▶ **PASSAGE**
________________

Tim: That’s awesome. And let’s talk about that because I want you to help me clear up something to our listeners that the press seems to be really confused about. Over the last year, we’ve seen a lot of headlines about finally getting more energy out of the reaction that we’re putting in. But this is just the plasma efficiency or the fusion queue and things are actually a lot more complicated than that.

Satoshi: Yes. Thank you for raising the point. Probably you understand much better than the average understanding about the fusion. That the large queue is one of the parameters we often use, but we have to just explain it a little more. We have energy multiplication. If we put one energy that we expect five to 10 times larger energy coming out, but currently that ratio is about one to one or slightly above one. So, we have to make the five to 10 times in the case of the laser fusion, we also have to make it much larger because the laser itself needs the electricity to make a light fault energy. So, we have to make the ratio 10 times, a hundred times larger.

Tim: Well, and it goes back to like every single one of those components, those core components you mentioned, the heating, the plasma, the whole fuel cycle, the thermal cycle, each of those has its own efficiencies. Each of those has its own either energy requirements or energy losses.

Satoshi: It is not perfect. We can simply just improve those efficiency, improve this multiplication amplitude of the input to output energy ratio.

Tim: You were mentioning before, like 10 or 20, but I know, so companies like Kyoto Fusioneering are working on getting the plasma heating more efficient, the thermocycling more efficient. So, efficiencies are improving. So, what are the final Q values that we’re targeting before things will be commercially viable? If we’re around one now, where do you think we’ll need to be before we see commercial production?

Satoshi: Be at least maybe five. We can make a reasonable energy output to sell, but in any process of energy generation, we always have to discard about half or two third of base energy as a waste heat. So, that we need at least maybe five to 10 times larger energy. People would like to have meaningful net output for electricity to sell. We don’t have to have a hundred times, a thousand times larger, but at least we have to have five to 10 times.

Tim: Let’s talk a bit about Japan and the state of fusion research and fusion startups in Japan because it seems that there’s a lot of really interesting things going on here right now. I mean, there’s obviously what you and Kyoto Fusioneering are doing. Ex-fusion is starting up, there’s helical fusion as well. And I’m curious, what was the trigger that led to this cluster of fusion startups in Japan?

Satoshi: We still are far behind other more advanced countries like US or UK where much more fusion status were actively working. We still have on only several below five. One of the reason that we had a very strong national program and still it is quite active. We have made a good progress in the technical development mainly by public sectors focus on ITER and also the so-called the broader approach that is a collaboration with the Europeans working toward the demo plant beyond ITER, those are the very strong public programs. And that we did have a very small university research activities that has always been a very good quality. So, both of the technologies, big public sectors research works and the small, the university research is, they have also and our companies that to come out. But still, we did not have a very strong reason to make small private fusion companies in Japan. But now things are changing that we are now heading to a little earlier, a little smaller, a little past fusion development led by private activities.

Tim: And what about the Japanese public attitude towards fusion? Japan famously has kind of a nuclear allergy on fission reactions. Does that extend at all to fusion or?

________________

▶ **DATA**
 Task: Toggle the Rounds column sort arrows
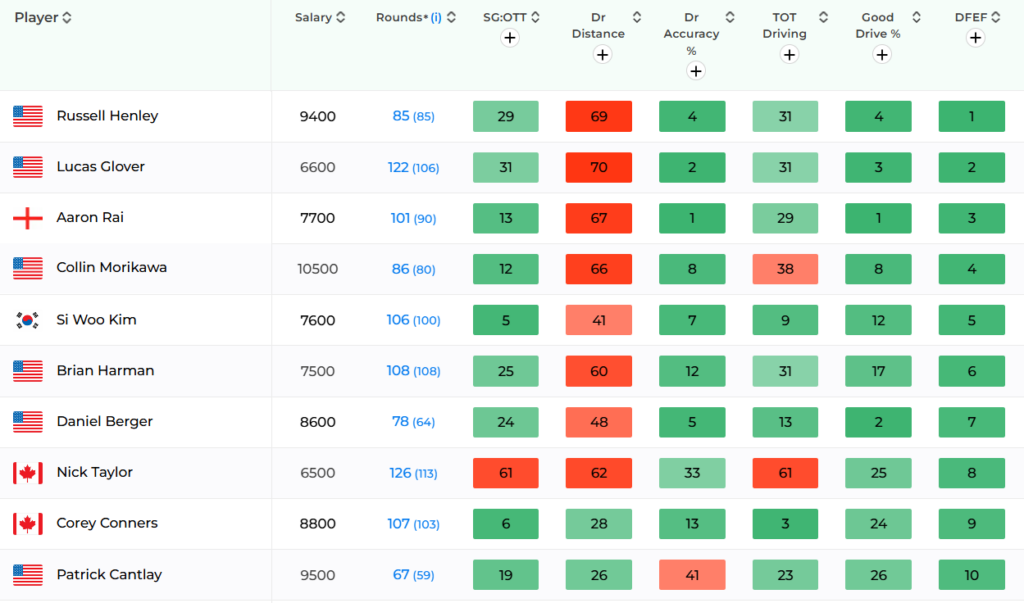tap(451, 16)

________________

▶ **EXERCISE AIM**
Render the sentence "Japan famously has kind of a nuclear allergy on fission reactions." from the fusion interview in French.

▶ **WRITTEN RESPONSE**
Le Japon est connu pour avoir une sorte d'allergie au nucléaire en ce qui concerne les réactions de fission.